What makes things difficult is that I have 2 amazing little Angels at home. They are growing so fast and right before my eyes! My little man is 2 years old! My little momma is 6 months old! Some days I feel sad, so sad that I can't be home; HEALTHY, and doing different activities with them. Walks to the park at mid-day, a field trip to the Children's Museum or Zoo with girlfriends, and story time during lunch at the library! That's the perfect "Stay-at-Home" Momma day right? Since I have been sick during my stays at home with my kids that has not been the case...at...all.....
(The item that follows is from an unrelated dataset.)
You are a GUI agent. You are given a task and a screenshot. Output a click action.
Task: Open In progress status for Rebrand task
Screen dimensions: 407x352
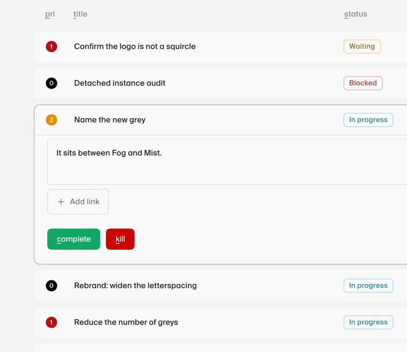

It's been more about how frustration sets in, these days tears are inevitable; a fussy and active 2 year old and a hungry 6 month old who is teething makes this Momma wish work was a 7 day a week event! Horrible I know. Because then I have those moments of total heart melting stay with me forever love... when I am in pain and my sweet little Camila just fell asleep next to me so that I can rest and Santi is hugging and kissing me cause Momma is hurting....."aiiishhhh" he says as he rubs my arms. Then there are days when Santi proves to be turning into that terrible TWO baby boy that makes him ire-cognizable. It makes me feel like a failure as a Mom when I tell my son, "STOP THAT Santiago!", and I call his name 20 times in a few seconds, or constantly tell him "SON DON'T HIT YOUR SISTER!" My voice rises and my heart breaks and Santi fights back! That's right. As if he had too many words for me he STOPS me in my tracks, points a finger at me as it waves it back and forth he scolds me in his 2 year old gibberish! His face gets red and tears come as he raises his voice! He then tells me "POW MOM! POW!" As he spanks the side of my thigh and slaps my leg... then the real tears come...mine... all I can think is... "WOW. Connie. You are a HORRIBLE Mom." If you are even worthy of being called MOM. It's been so difficult to grasp that being a "Stay-at-Home Momma" has not been easy for me! If I was well and healthy I wouldn't mind the cleaning and cooking and caring for my kids but I think that because of health...the frustration comes a lot easier! I don't want to be that Momma..
That's when I am reminded....that's why it's not your time yet... everything in My timing Connie. I sit in the living room hurting physically and emotionally and I pray. My prayer begins ...Dear Lord, take my home and hold it. Give us favor and Love. Patience and peace. Dear Lord. Make me that loving mom who has kind words and warm arms. Allow me to embrace my life and love my children as they are. For them to love me for who I am... imperfect, human, and attempting to make things right...every day... Dear God hold me. Hold my children and my Husband.
I want a happy, loving home, amidst the chaos where WE make mistakes, accept the responsibility for OUR actions and words and correct them. I want a home filled with God. Grace. Understanding. Because we are human..and we. will. make. mistakes. Hopefully we will be grace-filled and correct our errors to make a better home. I pray. I Thank God for my life. Our lives together. My inspiration flies HIGH! Faith is restored and my slips are forgotten.